Perjanjian Ekstradisi Bukti Jokowi Perangi Korupsi dan Dapat Membantu Penanganan Kasus BLBI
Perjanjian ekstradisi tersebut dapat dikatakan sebagai bukti Presiden Joko Widodo memerangi korupsi di Tanah Air.
Penulis: Vincentius Jyestha Candraditya
Editor: Theresia Felisiani
TRIBUNNEWS.COM, JAKARTA - Indonesia dengan Singapura akhirnya meneken Perjanjian Ekstradisi di Bintan, Kepulauan Riau, Selasa (25/1).
Perjanjian yang ditandatangani Menteri Hukum dan HAM Yasonna Laoly itu menekankan pada pencegahan dan pemberantasan tindak pidana yang bersifat lintas batas negara seperti korupsi, narkotika, dan terorisme.
Langkah pemerintah ini mendapatkan respon positif dari para wakil rakyat.
Anggota Komisi III DPR RI Fraksi Golkar Andi Rio Idris Padjalangi menilai perjanjian ekstradisi tersebut dapat dikatakan sebagai bukti Presiden Joko Widodo memerangi korupsi di Tanah Air.
Sebab selama ini diketahui, buronan korupsi kerap melarikan diri ke Singapura.
"Ini merupakan bukti nyata dan langkah maju Presiden Jokowi dalam memerangi Korupsi. Nantinya para koruptor tidak mudah lari dan bersembunyi di Singapura. Koruptor akan mudah diadili, ditemukan dan dibawa ke tanah air karena telah terjalin perjanjian ekstradisi tersebut," ujar Andi Rio, ketika dihubungi Tribunnetwork, Rabu (26/1).
Baca juga: Ketua KPK Gembira Indonesia Teken Perjanjian Ekstradisi dengan Singapura
Baca juga: KPAU Nilai Surat Panggilan Bareskrim Polri untuk Edy Mulyadi Terkesan Dadakan dan Dipaksakan
Meski yakin bahwa perjanjian ini banyak membawa manfaat bagi Indonesia ke depannya, Andi tetap mewanti-wanti agar perangkat hukum yang menangani harus teruji kredibilitas dan integritasnya.

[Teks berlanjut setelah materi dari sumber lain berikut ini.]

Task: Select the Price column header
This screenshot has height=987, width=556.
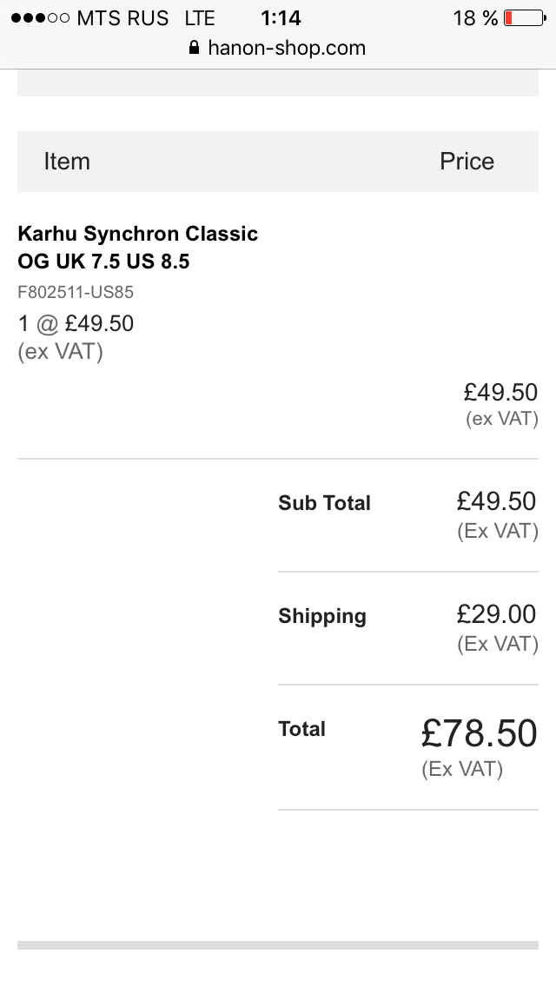Action: pyautogui.click(x=467, y=162)
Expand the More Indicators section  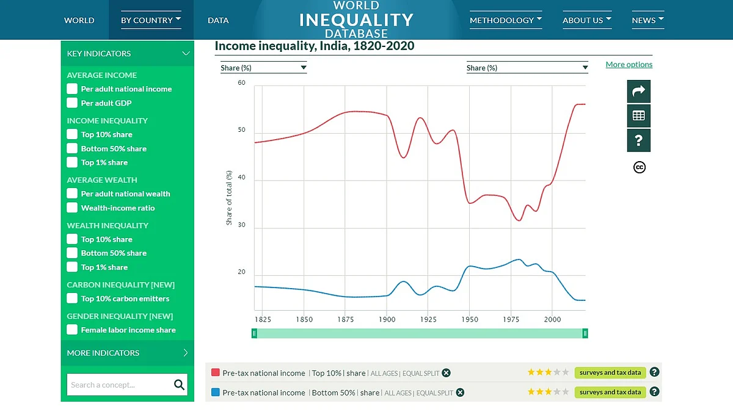[x=186, y=353]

"Perangkat Hukum harus dapat selaras dengan harapan dan keinginan Presiden Jokowi. Perangkat Hukum harus dapat mewujudkan keinginan Presiden Jokowi dengan menyatukan persepsi dan definisi ketentuan hukum pidana antara Indonesia dan Singapura," katanya.
Sedangkan Anggota Komisi III DPR Fraksi Demokrat Didik Mukrianto memandang perjanjian ekstradisi ini dapat memberikan payung hukum dan kepastian, serta menjadi instrumen progresif bagi Indonesia dalam melakukan penindakan kejahatan.
Hanya saja, Didik meminta agar perjanjian tersebut tidak dijadikan satu paket dengan perjanjian lainnya.
Dengan demikian diharapkan kepentingan nasional Indonesia tidak akan dirugikan.
"Secara umum perjanjian ekstradisi ini harus dipastikan tidak satu paket dengan perjanjian lain, seperti FIR dan Defence Cooperation Agreement atau Kesepakatan Kerja Sama Pertahanan jika keberadaannya bisa merugikan kepentingan Indonesia," kata Didik.
"Untuk itu, pada akhirnya pada saat proses ratifikasi di DPR, para wakil rakyat harus melihat secara utuh dan komprehensif agar tidak ada kepentingan nasional Indonesia yang dirugikan," imbuhnya.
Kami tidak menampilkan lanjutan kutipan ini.